## Input data
*** Block opens ***

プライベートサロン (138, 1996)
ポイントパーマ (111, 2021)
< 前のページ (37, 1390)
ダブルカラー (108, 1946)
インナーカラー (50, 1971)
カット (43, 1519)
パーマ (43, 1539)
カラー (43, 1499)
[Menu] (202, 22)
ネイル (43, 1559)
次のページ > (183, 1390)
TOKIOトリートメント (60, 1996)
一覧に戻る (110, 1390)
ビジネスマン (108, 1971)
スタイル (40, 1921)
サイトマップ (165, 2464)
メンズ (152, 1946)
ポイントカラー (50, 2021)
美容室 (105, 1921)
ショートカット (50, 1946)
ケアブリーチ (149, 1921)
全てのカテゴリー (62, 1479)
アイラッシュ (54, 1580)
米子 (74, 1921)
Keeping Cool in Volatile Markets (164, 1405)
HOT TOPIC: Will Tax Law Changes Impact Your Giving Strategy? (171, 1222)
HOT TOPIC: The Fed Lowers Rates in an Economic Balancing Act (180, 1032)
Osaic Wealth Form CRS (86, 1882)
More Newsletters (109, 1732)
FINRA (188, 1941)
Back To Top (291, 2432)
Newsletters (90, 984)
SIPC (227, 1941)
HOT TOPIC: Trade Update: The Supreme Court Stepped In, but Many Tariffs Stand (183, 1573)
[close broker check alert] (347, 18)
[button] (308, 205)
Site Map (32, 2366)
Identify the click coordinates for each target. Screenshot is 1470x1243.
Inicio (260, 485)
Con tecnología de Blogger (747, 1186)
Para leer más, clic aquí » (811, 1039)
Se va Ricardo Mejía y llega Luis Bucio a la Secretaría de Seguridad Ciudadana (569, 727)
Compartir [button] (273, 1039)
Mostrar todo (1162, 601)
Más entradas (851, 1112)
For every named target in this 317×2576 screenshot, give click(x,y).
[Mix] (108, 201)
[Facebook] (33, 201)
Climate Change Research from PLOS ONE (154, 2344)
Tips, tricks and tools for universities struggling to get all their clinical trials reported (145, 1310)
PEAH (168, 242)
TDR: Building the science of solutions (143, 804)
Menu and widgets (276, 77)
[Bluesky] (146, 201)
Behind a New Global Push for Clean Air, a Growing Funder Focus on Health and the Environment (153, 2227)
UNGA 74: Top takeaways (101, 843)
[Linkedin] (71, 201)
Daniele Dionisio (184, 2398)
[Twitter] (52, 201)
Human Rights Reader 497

*** Block closes ***

Start printing at the line with "[Facebook] (33, 201)" and stop after the final line of the listing above, keeping every line exact.

[Facebook] (33, 201)
Climate Change Research from PLOS ONE (154, 2344)
Tips, tricks and tools for universities struggling to get all their clinical trials reported (145, 1310)
PEAH (168, 242)
TDR: Building the science of solutions (143, 804)
Menu and widgets (276, 77)
[Bluesky] (146, 201)
Behind a New Global Push for Clean Air, a Growing Funder Focus on Health and the Environment (153, 2227)
UNGA 74: Top takeaways (101, 843)
[Linkedin] (71, 201)
Daniele Dionisio (184, 2398)
[Twitter] (52, 201)
Human Rights Reader 497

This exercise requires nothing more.